→ INSTRUCTIONS FOR THE TASK
Could you copy the lines below exactly, leaving none out?

→ DATA TO PROCESS

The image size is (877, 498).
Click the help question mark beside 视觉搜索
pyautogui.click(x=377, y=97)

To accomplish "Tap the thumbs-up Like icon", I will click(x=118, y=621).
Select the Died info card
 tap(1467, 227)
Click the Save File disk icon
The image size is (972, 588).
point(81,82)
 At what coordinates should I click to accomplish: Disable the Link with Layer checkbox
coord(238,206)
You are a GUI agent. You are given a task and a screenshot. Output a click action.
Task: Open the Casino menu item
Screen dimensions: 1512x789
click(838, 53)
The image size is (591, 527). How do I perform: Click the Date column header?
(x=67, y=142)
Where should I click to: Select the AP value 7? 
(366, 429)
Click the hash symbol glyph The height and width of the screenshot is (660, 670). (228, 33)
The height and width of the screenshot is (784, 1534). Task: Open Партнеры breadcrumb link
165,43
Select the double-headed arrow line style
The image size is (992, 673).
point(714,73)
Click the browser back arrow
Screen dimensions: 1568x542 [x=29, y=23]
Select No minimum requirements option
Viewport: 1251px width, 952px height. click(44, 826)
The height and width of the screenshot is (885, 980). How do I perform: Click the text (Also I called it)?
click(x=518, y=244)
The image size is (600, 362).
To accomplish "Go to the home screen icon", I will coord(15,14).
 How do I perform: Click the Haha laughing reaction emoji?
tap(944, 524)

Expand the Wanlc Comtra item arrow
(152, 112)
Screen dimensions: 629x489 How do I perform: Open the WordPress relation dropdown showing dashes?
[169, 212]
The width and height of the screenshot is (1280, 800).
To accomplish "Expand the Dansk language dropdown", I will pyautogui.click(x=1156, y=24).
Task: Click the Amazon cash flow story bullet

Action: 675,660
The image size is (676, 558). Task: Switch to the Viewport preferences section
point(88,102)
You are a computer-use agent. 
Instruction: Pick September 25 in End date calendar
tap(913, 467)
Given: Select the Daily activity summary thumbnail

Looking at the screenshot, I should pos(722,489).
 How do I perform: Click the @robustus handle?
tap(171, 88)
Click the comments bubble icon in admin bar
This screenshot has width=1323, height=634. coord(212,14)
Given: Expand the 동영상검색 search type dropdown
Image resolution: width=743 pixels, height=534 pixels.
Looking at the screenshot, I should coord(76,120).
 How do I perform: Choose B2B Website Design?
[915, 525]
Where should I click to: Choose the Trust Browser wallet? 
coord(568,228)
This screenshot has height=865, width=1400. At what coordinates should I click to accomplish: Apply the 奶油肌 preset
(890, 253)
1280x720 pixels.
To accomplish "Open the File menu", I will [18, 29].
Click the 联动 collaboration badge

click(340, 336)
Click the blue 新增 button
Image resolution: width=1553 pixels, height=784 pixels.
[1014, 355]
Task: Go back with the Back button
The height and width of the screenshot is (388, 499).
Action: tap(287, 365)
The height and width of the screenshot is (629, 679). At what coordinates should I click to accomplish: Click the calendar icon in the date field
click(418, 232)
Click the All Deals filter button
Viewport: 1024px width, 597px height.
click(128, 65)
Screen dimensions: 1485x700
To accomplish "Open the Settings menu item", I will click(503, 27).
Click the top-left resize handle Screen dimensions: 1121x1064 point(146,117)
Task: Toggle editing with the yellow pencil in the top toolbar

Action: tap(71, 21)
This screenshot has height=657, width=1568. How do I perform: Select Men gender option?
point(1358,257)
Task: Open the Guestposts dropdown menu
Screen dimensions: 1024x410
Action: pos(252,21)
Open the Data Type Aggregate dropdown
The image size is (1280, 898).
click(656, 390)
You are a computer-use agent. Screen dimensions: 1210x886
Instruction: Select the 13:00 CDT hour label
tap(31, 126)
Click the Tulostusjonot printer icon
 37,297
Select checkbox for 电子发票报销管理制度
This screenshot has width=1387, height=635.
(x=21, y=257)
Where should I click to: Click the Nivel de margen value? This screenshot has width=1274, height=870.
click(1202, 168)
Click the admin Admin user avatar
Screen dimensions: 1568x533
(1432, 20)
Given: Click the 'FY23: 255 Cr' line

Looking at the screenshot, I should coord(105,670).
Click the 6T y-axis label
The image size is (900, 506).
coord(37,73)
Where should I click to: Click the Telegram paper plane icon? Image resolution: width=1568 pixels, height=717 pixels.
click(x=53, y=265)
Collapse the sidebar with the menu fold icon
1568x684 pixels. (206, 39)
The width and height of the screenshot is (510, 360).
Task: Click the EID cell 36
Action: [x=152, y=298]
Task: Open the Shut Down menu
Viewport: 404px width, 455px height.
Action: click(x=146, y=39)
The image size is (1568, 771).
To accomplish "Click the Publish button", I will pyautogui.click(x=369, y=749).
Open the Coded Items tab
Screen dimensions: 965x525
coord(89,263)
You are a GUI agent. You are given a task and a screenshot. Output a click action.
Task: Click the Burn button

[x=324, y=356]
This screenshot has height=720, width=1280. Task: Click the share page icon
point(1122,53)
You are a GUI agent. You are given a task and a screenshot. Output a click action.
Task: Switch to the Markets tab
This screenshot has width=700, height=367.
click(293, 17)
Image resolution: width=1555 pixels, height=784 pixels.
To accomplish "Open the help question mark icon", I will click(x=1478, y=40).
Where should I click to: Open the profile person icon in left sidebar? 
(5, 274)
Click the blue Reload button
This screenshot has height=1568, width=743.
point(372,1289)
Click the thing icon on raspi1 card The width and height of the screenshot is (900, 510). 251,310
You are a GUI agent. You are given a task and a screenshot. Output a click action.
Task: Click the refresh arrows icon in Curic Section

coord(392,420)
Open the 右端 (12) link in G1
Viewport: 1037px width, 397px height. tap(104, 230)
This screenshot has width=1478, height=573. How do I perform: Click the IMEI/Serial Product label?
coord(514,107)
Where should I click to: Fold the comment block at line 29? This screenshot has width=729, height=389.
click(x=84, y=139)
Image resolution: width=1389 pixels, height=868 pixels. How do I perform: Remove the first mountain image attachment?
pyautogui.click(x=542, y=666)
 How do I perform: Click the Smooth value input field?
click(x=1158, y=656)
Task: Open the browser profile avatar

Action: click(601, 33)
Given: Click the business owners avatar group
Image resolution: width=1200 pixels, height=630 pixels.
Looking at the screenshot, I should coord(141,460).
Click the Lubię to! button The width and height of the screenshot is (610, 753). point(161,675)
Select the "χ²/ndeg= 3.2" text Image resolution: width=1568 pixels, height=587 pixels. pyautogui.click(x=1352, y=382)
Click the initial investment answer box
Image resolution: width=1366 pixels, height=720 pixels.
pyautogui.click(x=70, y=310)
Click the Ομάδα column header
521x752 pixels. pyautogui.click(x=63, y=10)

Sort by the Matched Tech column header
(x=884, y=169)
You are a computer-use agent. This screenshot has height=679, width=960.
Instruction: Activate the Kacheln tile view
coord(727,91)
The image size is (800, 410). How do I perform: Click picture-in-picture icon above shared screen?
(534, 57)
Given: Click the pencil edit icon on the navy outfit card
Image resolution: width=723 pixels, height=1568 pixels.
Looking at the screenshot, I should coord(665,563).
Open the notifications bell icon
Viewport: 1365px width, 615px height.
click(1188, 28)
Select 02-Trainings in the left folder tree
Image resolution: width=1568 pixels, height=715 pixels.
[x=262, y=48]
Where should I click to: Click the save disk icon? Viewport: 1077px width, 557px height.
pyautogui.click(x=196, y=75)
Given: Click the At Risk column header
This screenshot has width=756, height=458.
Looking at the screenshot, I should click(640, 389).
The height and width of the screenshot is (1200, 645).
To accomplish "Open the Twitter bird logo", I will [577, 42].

→ ANSWER SPACE
The image size is (877, 498).
Click the help question mark beside 视觉搜索
pyautogui.click(x=377, y=97)

To accomplish "Tap the thumbs-up Like icon", I will click(x=118, y=621).
Select the Died info card
 tap(1467, 227)
Click the Save File disk icon
The image size is (972, 588).
point(81,82)
 At what coordinates should I click to accomplish: Disable the Link with Layer checkbox
coord(238,206)
You are a GUI agent. You are given a task and a screenshot. Output a click action.
Task: Open the Casino menu item
Screen dimensions: 1512x789
click(838, 53)
The image size is (591, 527). How do I perform: Click the Date column header?
(x=67, y=142)
Where should I click to: Select the AP value 7? 
(366, 429)
Click the hash symbol glyph The height and width of the screenshot is (660, 670). (228, 33)
The height and width of the screenshot is (784, 1534). Task: Open Партнеры breadcrumb link
165,43
Select the double-headed arrow line style
The image size is (992, 673).
point(714,73)
Click the browser back arrow
Screen dimensions: 1568x542 [x=29, y=23]
Select No minimum requirements option
Viewport: 1251px width, 952px height. click(44, 826)
The height and width of the screenshot is (885, 980). How do I perform: Click the text (Also I called it)?
click(x=518, y=244)
The image size is (600, 362).
To accomplish "Go to the home screen icon", I will coord(15,14).
 How do I perform: Click the Haha laughing reaction emoji?
tap(944, 524)

Expand the Wanlc Comtra item arrow
(152, 112)
Screen dimensions: 629x489 How do I perform: Open the WordPress relation dropdown showing dashes?
[169, 212]
The width and height of the screenshot is (1280, 800).
To accomplish "Expand the Dansk language dropdown", I will pyautogui.click(x=1156, y=24).
Task: Click the Amazon cash flow story bullet

Action: 675,660
The image size is (676, 558). Task: Switch to the Viewport preferences section
point(88,102)
You are a computer-use agent. 
Instruction: Pick September 25 in End date calendar
tap(913, 467)
Given: Select the Daily activity summary thumbnail

Looking at the screenshot, I should pos(722,489).
 How do I perform: Click the @robustus handle?
tap(171, 88)
Click the comments bubble icon in admin bar
This screenshot has width=1323, height=634. coord(212,14)
Given: Expand the 동영상검색 search type dropdown
Image resolution: width=743 pixels, height=534 pixels.
Looking at the screenshot, I should coord(76,120).
 How do I perform: Choose B2B Website Design?
[915, 525]
Where should I click to: Choose the Trust Browser wallet? 
coord(568,228)
This screenshot has height=865, width=1400. At what coordinates should I click to accomplish: Apply the 奶油肌 preset
(890, 253)
1280x720 pixels.
To accomplish "Open the File menu", I will [18, 29].
Click the 联动 collaboration badge

click(340, 336)
Click the blue 新增 button
Image resolution: width=1553 pixels, height=784 pixels.
[1014, 355]
Task: Go back with the Back button
The height and width of the screenshot is (388, 499).
Action: tap(287, 365)
The height and width of the screenshot is (629, 679). At what coordinates should I click to accomplish: Click the calendar icon in the date field
click(418, 232)
Click the All Deals filter button
Viewport: 1024px width, 597px height.
click(128, 65)
Screen dimensions: 1485x700
To accomplish "Open the Settings menu item", I will click(503, 27).
Click the top-left resize handle Screen dimensions: 1121x1064 point(146,117)
Task: Toggle editing with the yellow pencil in the top toolbar

Action: tap(71, 21)
This screenshot has height=657, width=1568. How do I perform: Select Men gender option?
point(1358,257)
Task: Open the Guestposts dropdown menu
Screen dimensions: 1024x410
Action: pos(252,21)
Open the Data Type Aggregate dropdown
The image size is (1280, 898).
click(656, 390)
You are a computer-use agent. Screen dimensions: 1210x886
Instruction: Select the 13:00 CDT hour label
tap(31, 126)
Click the Tulostusjonot printer icon
 37,297
Select checkbox for 电子发票报销管理制度
This screenshot has width=1387, height=635.
(x=21, y=257)
Where should I click to: Click the Nivel de margen value? This screenshot has width=1274, height=870.
click(1202, 168)
Click the admin Admin user avatar
Screen dimensions: 1568x533
(1432, 20)
Given: Click the 'FY23: 255 Cr' line

Looking at the screenshot, I should coord(105,670).
Click the 6T y-axis label
The image size is (900, 506).
coord(37,73)
Where should I click to: Click the Telegram paper plane icon? Image resolution: width=1568 pixels, height=717 pixels.
click(x=53, y=265)
Collapse the sidebar with the menu fold icon
1568x684 pixels. (206, 39)
The width and height of the screenshot is (510, 360).
Task: Click the EID cell 36
Action: [x=152, y=298]
Task: Open the Shut Down menu
Viewport: 404px width, 455px height.
Action: click(x=146, y=39)
The image size is (1568, 771).
To accomplish "Click the Publish button", I will pyautogui.click(x=369, y=749).
Open the Coded Items tab
Screen dimensions: 965x525
coord(89,263)
You are a GUI agent. You are given a task and a screenshot. Output a click action.
Task: Click the Burn button

[x=324, y=356]
This screenshot has height=720, width=1280. Task: Click the share page icon
point(1122,53)
You are a GUI agent. You are given a task and a screenshot. Output a click action.
Task: Switch to the Markets tab
This screenshot has width=700, height=367.
click(293, 17)
Image resolution: width=1555 pixels, height=784 pixels.
To accomplish "Open the help question mark icon", I will click(x=1478, y=40).
Where should I click to: Open the profile person icon in left sidebar? 
(5, 274)
Click the blue Reload button
This screenshot has height=1568, width=743.
point(372,1289)
Click the thing icon on raspi1 card The width and height of the screenshot is (900, 510). 251,310
You are a GUI agent. You are given a task and a screenshot. Output a click action.
Task: Click the refresh arrows icon in Curic Section

coord(392,420)
Open the 右端 (12) link in G1
Viewport: 1037px width, 397px height. tap(104, 230)
This screenshot has width=1478, height=573. How do I perform: Click the IMEI/Serial Product label?
coord(514,107)
Where should I click to: Fold the comment block at line 29? This screenshot has width=729, height=389.
click(x=84, y=139)
Image resolution: width=1389 pixels, height=868 pixels. How do I perform: Remove the first mountain image attachment?
pyautogui.click(x=542, y=666)
 How do I perform: Click the Smooth value input field?
click(x=1158, y=656)
Task: Open the browser profile avatar

Action: click(601, 33)
Given: Click the business owners avatar group
Image resolution: width=1200 pixels, height=630 pixels.
Looking at the screenshot, I should coord(141,460).
Click the Lubię to! button The width and height of the screenshot is (610, 753). point(161,675)
Select the "χ²/ndeg= 3.2" text Image resolution: width=1568 pixels, height=587 pixels. pyautogui.click(x=1352, y=382)
Click the initial investment answer box
Image resolution: width=1366 pixels, height=720 pixels.
pyautogui.click(x=70, y=310)
Click the Ομάδα column header
521x752 pixels. pyautogui.click(x=63, y=10)

Sort by the Matched Tech column header
(x=884, y=169)
You are a computer-use agent. This screenshot has height=679, width=960.
Instruction: Activate the Kacheln tile view
coord(727,91)
The image size is (800, 410). How do I perform: Click picture-in-picture icon above shared screen?
(534, 57)
Given: Click the pencil edit icon on the navy outfit card
Image resolution: width=723 pixels, height=1568 pixels.
Looking at the screenshot, I should coord(665,563).
Open the notifications bell icon
Viewport: 1365px width, 615px height.
click(1188, 28)
Select 02-Trainings in the left folder tree
Image resolution: width=1568 pixels, height=715 pixels.
[x=262, y=48]
Where should I click to: Click the save disk icon? Viewport: 1077px width, 557px height.
pyautogui.click(x=196, y=75)
Given: Click the At Risk column header
This screenshot has width=756, height=458.
Looking at the screenshot, I should click(640, 389).
The height and width of the screenshot is (1200, 645).
To accomplish "Open the Twitter bird logo", I will [577, 42].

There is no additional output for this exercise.